Incredible features:
- The quiz state machine is full in memory
- The queue system for the matchmaking is in memory
- The questions are stored in a sqlite database
- There is no auth, no login, no SSO, no nothing
- It is deployed on an App Engine from the CLI of my personal PC
FAQ
Does it scale?
No.
What if someone decides to DoS your application?
Well, the attack will work.
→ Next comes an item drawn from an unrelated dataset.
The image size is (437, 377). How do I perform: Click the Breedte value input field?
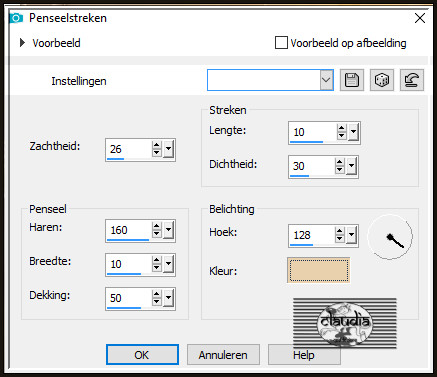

See the article of the frontend guy who “friendly fired” my backend.
Numbers for engineers
The backend is a Golang Fiber backend.
The game state machine is map with a mutex to ensure memory safety.
var Games = make(map[string]*Game)
var mux *sync.RWMutex
I have selected the RW Mutex to improve performance since a lot of requests are RO operations.
The queue for the matchmaking is handled similarly.
The functioning is better explained in this article, but the main idea is that:
- there are some actions to progress the state machine (
/submit-answer
,/join-game
) - there is periodic request to check the state of the game machine (
/game-status
)
I have load tested my application with a prod-like load using Artillery.
The backend can handle approximately 100 concurrent games with a median response time of 30ms in a free tier (thanks Google) App Engine.
Since each game is expected to last 1-3 minutes. It means that scalability would become an issue if and when Binary Duel is used by more than a few thousands of people an hour.
In this fortunate case, I will be very happy to host the infrastructure on a K8 cluster with autoscaling, self-healing, a distributed database, a Redis server and so on.
Final Thoughts
Let the scalability be a consequence of the success, not something that holds you back.